How to prove Uniformly convex implies strictly convex

## closed as off-topic by RRL, Kavi Rama Murthy, Tianlalu, Alex Provost, Adrian KeisterApr 4 at 13:47

This question appears to be off-topic. The users who voted to close gave this specific reason:

• "This question is missing context or other details: Please provide additional context, which ideally explains why the question is relevant to you and our community. Some forms of context include: background and motivation, relevant definitions, source, possible strategies, your current progress, why the question is interesting or important, etc." – RRL, Kavi Rama Murthy, Tianlalu, Alex Provost, Adrian Keister
If this question can be reworded to fit the rules in the help center, please edit the question.
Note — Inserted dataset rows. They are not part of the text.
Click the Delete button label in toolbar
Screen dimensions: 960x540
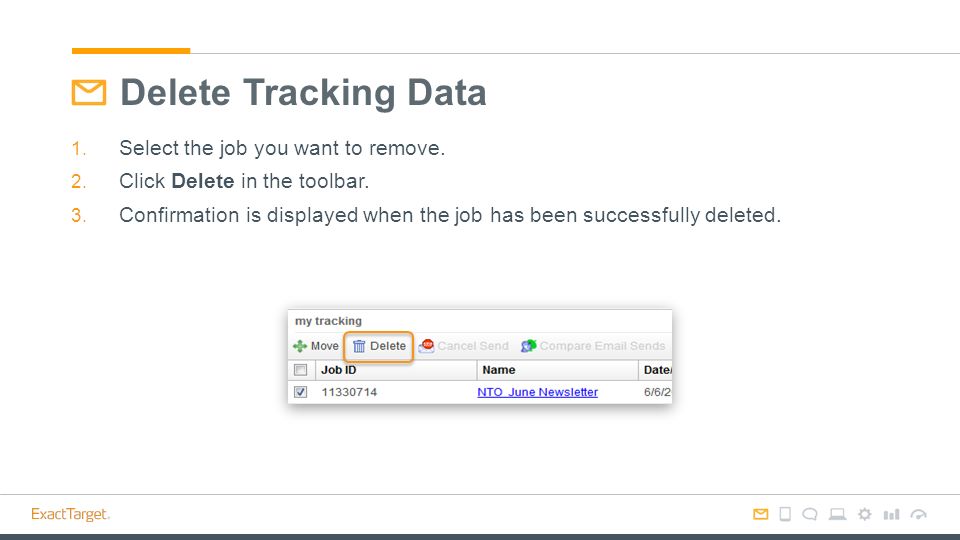[388, 346]
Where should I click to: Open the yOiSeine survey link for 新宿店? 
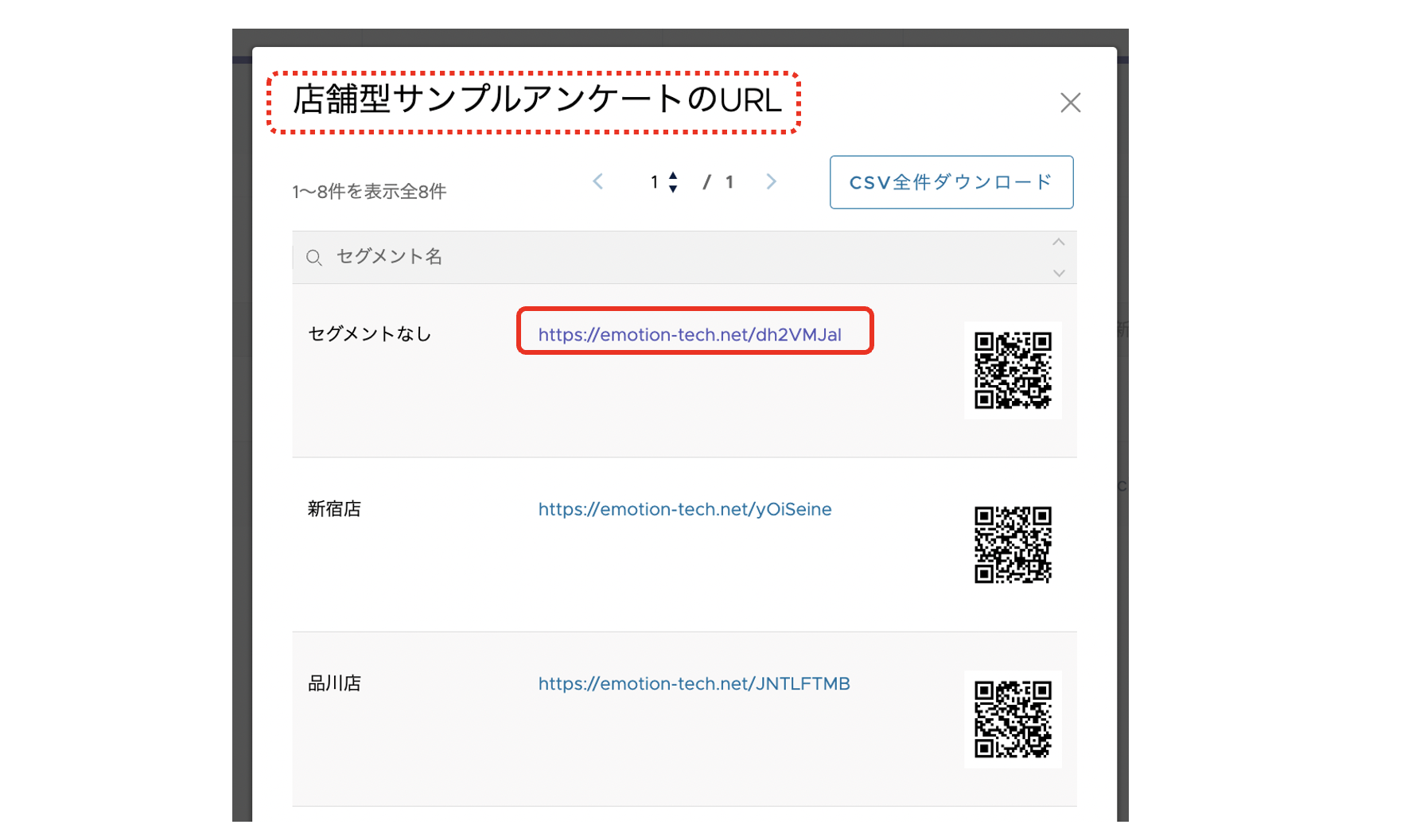point(684,509)
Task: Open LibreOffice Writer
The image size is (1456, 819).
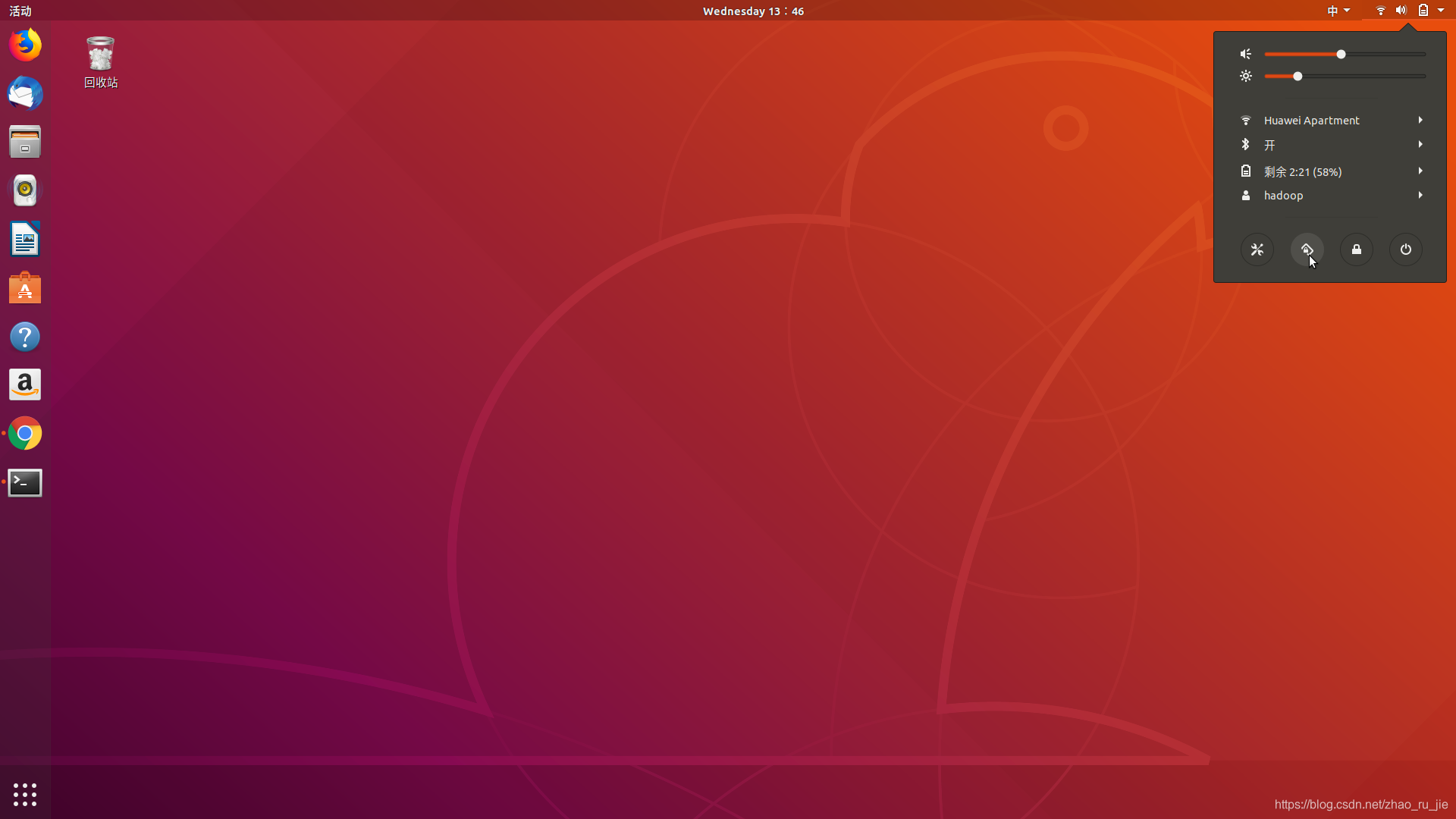Action: click(25, 240)
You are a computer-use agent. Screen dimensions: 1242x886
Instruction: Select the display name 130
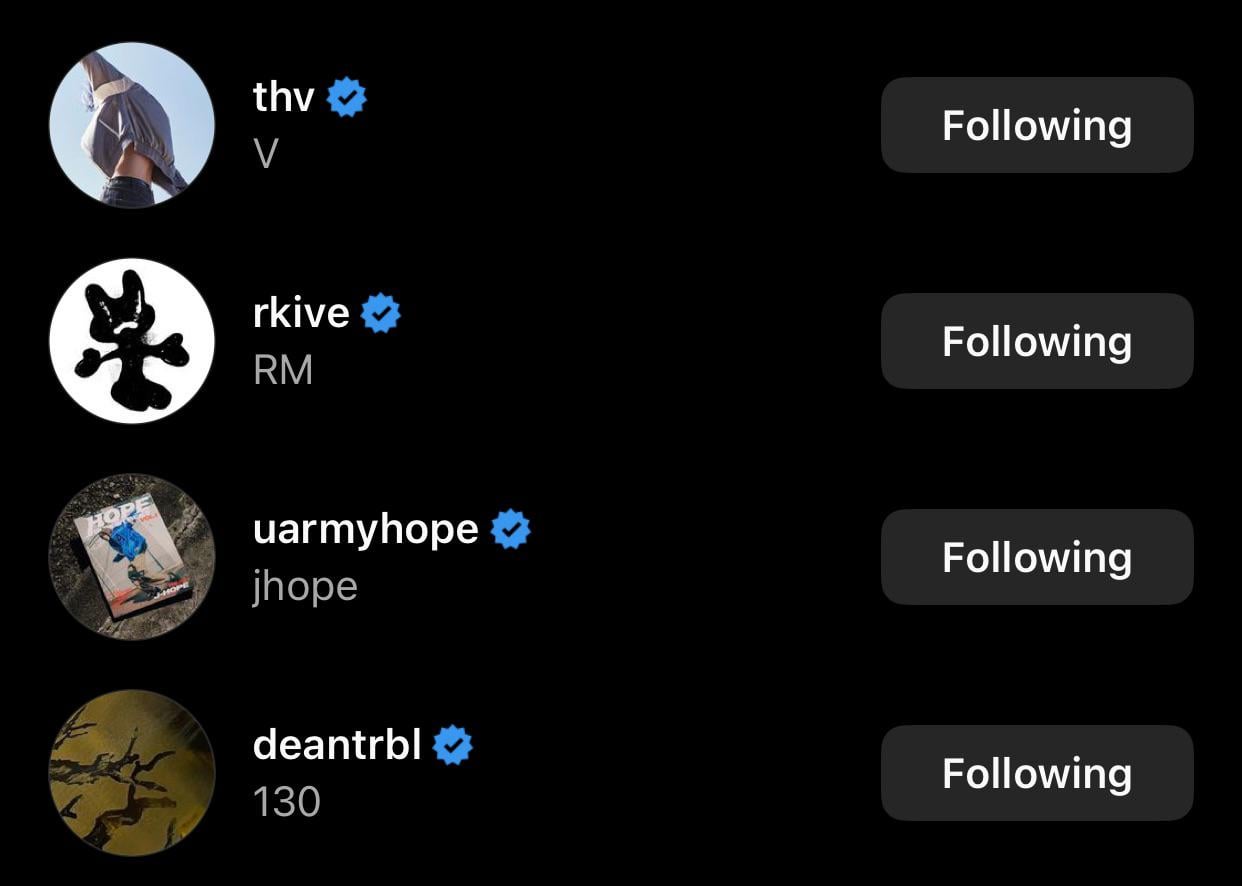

• What have you done so far? If you cannot start the proof you can look at any book that discusses these concepts. – Kavi Rama Murthy Apr 4 at 5:38
• @KaviRamaMurthy.. i seen but there are different definitions are there so im confusing –  SURYA Apr 4 at 5:48
• Your question is phrased as an isolated problem, without any further information or context. This does not match many users' quality standards, so it may attract downvotes, or be put on hold. To prevent that, please edit the question. This will help you recognise and resolve the issues. Concretely: please provide context, and include your work and thoughts on the problem. These changes can help in formulating more appropriate answers. – Alex Provost Apr 4 at 13:23

Since $$\delta > 0$$ in the definition of uniform convexity, it follows that $$\left\|\frac{1}{2}x + \frac{1}{2}y\right\| < 1$$ whenever $$\|x\| = \|y\| = 1$$, which is the definition of strict convexity in the special case for $$\lambda = \frac{1}{2}$$. As it turns out, verifying strict convexity for $$\lambda = \frac{1}{2}$$ (or indeed, for any one fixed value of $$\lambda \in (0, 1)$$) is sufficient to prove strict convexity in general.
To prove this, we start by assuming $$\lambda \in \left(0, \frac{1}{2}\right)$$. We have that $$\lambda x + (1 - \lambda) y = 2\lambda\left(\frac{x}{2} + \frac{y}{2}\right) + (1 - 2\lambda)y,$$ hence \begin{align*} \|\lambda x + (1 - \lambda) y\| &= \left\|2\lambda\left(\frac{x}{2} + \frac{y}{2}\right) + (1 - 2\lambda)y\right\| \\ &\le 2\lambda\left\|\frac{x}{2} + \frac{y}{2}\right\| + (1 - 2\lambda)\|y\| \\ &< 2\lambda + 1 - 2\lambda = 1. \end{align*} If $$\lambda \in \left(\frac{1}{2}, 1\right)$$ instead, a similar approach will work. Or, indeed, interchange the roles of $$x$$ and $$y$$, and replace $$\lambda$$ with $$1 - \lambda$$. So, in any case, we have $$\|\lambda x + (1 - \lambda)y\| < 1$$ for $$\lambda \in (0, 1)$$.